I have the following code, that works well:
# Dummy function, the real code makes heavy use of ModelingToolkit and DifferentialEquations
function rel_sigma(;λ_nom)
sleep(1)
rand()
end
λ_noms = sort(unique(vcat(7:0.1:9.5, 7.8:0.02:8.2, 7.98:0.005:8.02)))
rel_sigmas = zeros(length(λ_noms))
Threads.@threads for i in eachindex(λ_noms, rel_sigmas)
λ_nom = λ_noms[i]
println("lambda_nom: $λ_nom")
rel_sigma_ = 100 * rel_sigma(λ_nom=λ_nom)
rel_sigmas[i] = rel_sigma_
end
The weak point of multi-threading in my use case is, that I only have a speed gain of a factor of two, even though I have 16 cores, mainly because of the garbage collection.

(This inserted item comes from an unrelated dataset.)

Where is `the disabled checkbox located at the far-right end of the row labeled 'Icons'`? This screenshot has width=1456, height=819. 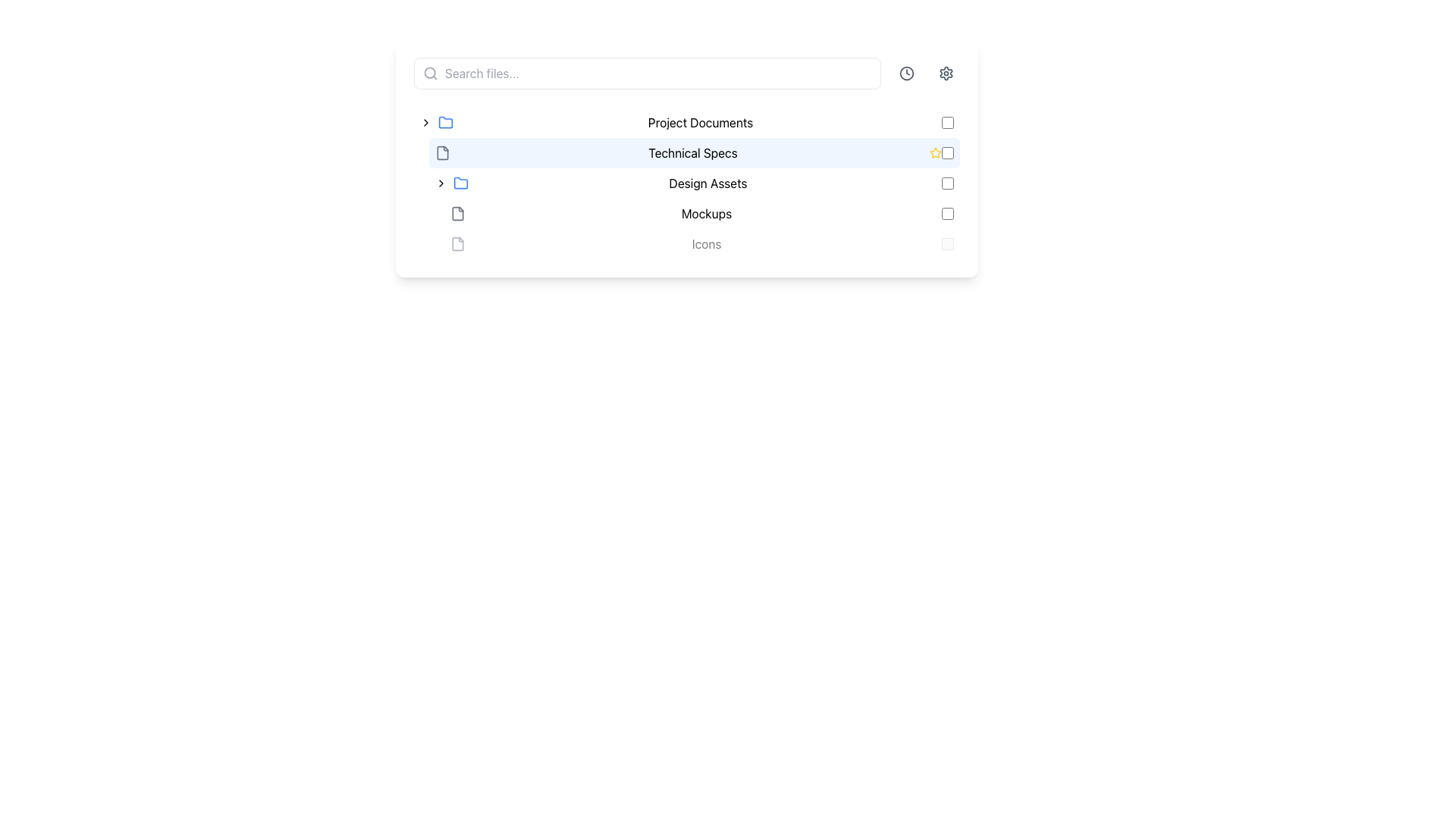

Now I want to try to use multiple processes.
This works:
using Distributed
@everywhere rel_sigma(λ_nom=8)
But how can I achieve that:
- each worker processes a different input value
- the results are returned to the main process
Any hints welcome!
I have a first code that works for two workers:
function calc()
λ_noms = sort(unique(vcat(7:0.1:9.5)))
rel_sigmas = zeros(length(λ_noms))
a = @spawnat 1 rel_sigma(λ_nom = λ_noms[1])

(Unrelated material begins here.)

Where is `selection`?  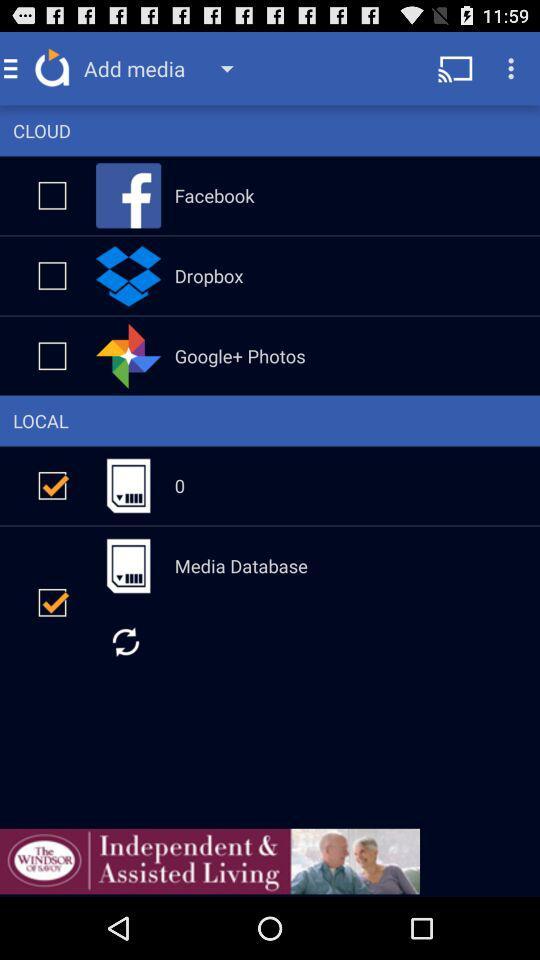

b = @spawnat 2 rel_sigma(λ_nom = λ_noms[2])
rel_sigmas[1] = fetch(a)
rel_sigmas[2] = fetch(b)
rel_sigmas[1:2]
end
calc()
I will check pmap, thanks for the hint!
This is what I have now:
function calc()
λ_noms = sort(unique(vcat(7:0.1:9.5, 7.3:0.02:7.7, 7.4:0.005:7.6, 7.8:0.02:8.2, 7.98:0.005:8.02)))
rel_sigmas = zeros(length(λ_noms))
m = length(λ_noms)
n = length(workers())
for j in 0:div(m,n)
procs = Future[]
for (i, worker) in pairs(workers())
λ_nom = λ_noms[i+n*j]
proc = @spawnat worker rel_sigma(λ_nom = λ_nom)
push!(procs, proc)
if i+n*j == m
break
end
end
for (i, proc) in pairs(procs)
rel_sigmas[i+n*j] = fetch(proc)
if i+n*j == m
break
end
end
end
λ_noms, rel_sigmas
end
You could replace @spawnat worker ...
here with Dagger.@spawn ...
if you wanted to use Dagger.jl for multithreading and distributed computing simultaneously. You’d also need to change to procs = Dagger.EagerThunk[]
(or just Any
type it) to match Dagger.@spawn
’s return type.
Indeed, pmap does the job fine:
@everywhere function rel_sigma1(λ_nom)
rel_sigma(λ_nom = λ_nom)
end
function calc_rel_sigmas(λ_noms)
pmap(rel_sigma1, λ_noms)
end
λ_noms = sort(unique(vcat(7:0.1:9.5)))
rel_sigmas = calc_rel_sigmas(λ_noms)
Findings so far:
- using threads I achieve a speed-up by a factor of two
- using pmap I achieve a speed-up by a factor of 5.5
On a machine with 16 cores, where in theory a speed-up of 13.1 should be possible. 13 and not 16 because the cpu frequency with all cores active drops from 5.5 GHz to 4.5 GHz.
This is already quite nice. I think that I cannot achieve a higher speedup is mainly due to the limited CPU cache size.
Other finding: I had to add the lines to the function rel_sigma
# do a garbage collection if less than 6GB free RAM
if Sys.free_memory()/2^30 < 6.0
GC.gc()
end
to avoid an out-of-memory error. There seams to be a bug in the garbage collector that it does not work correctly when you run many processes in parallel.
5 Likes
I noticed large memory use in parallel workloads and have been trying to work out what was causing it.
I suspected the garbage collector but good to know someone else has come to the same/similar conclusion!